Chaque trimestre, environ 500 immigrants s'inscrivent au certificat en français écrit pour non-francophones. La provenance de ces étudiants varie selon les vagues d'immigration, mais on y retrouve essentiellement des natifs d'Amérique latine, de Chine, d'Europe de l'Est, et, dans une moindre mesure, du Moyen-Orient. «Le projet de jumelages interculturels est né d'une conversation avec la maître de langue Gladys Benudiz, à l'époque responsable de ce certificat, qui déplorait l'absence totale de contacts significatifs de ses étudiants avec des Québécois», se rappelle Nicole Carignan. La professeure au Département d'éducation et formation spécialisées, qui donnait à de futurs enseignants les coursÉducation et pluriethnicité au Québec et Problématiques interculturelles à l'école, y a vu une belle occasion de collaboration aux bénéfices mutuels.
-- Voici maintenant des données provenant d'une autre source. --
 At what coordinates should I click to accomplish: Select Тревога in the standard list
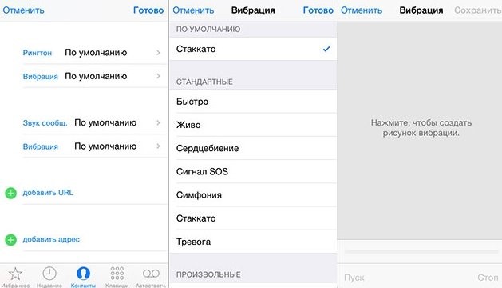pyautogui.click(x=253, y=242)
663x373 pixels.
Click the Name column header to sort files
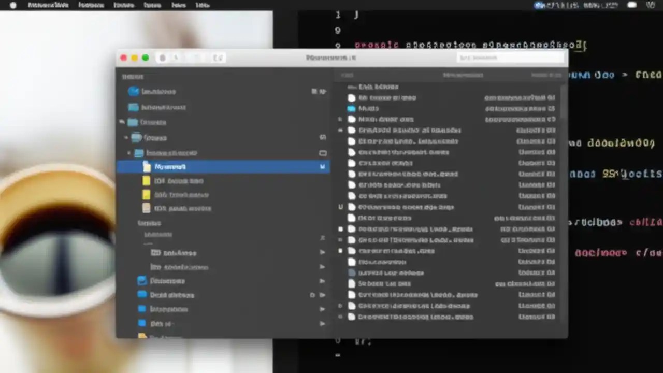pos(347,75)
Les immigrants inscrits au certificat en français écrit pour non-francophones de l'École de langues sont des professionnels – médecins, ingénieurs, journalistes, psychologues, etc. – qui veulent apprendre le français pour passer les examens des ordres professionnels ou pour retourner à l'université, précise Nicole Carignan. «Mes étudiants sont catholiques, blancs, originaires de la banlieue et ils n'ont pas beaucoup expérimenté la pluriethnicité, ajoute-t-elle. Or, ils auront à enseigner à des enfants d'immigrants et ils auront à côtoyer des personnes provenant d'autres cultures dans le cadre de leur travail. Il leur est grandement profitable d'entrer en contact avec des immigrants, lesquels peuvent en retour améliorer leur français et en apprendre davantage sur la société québécoise.»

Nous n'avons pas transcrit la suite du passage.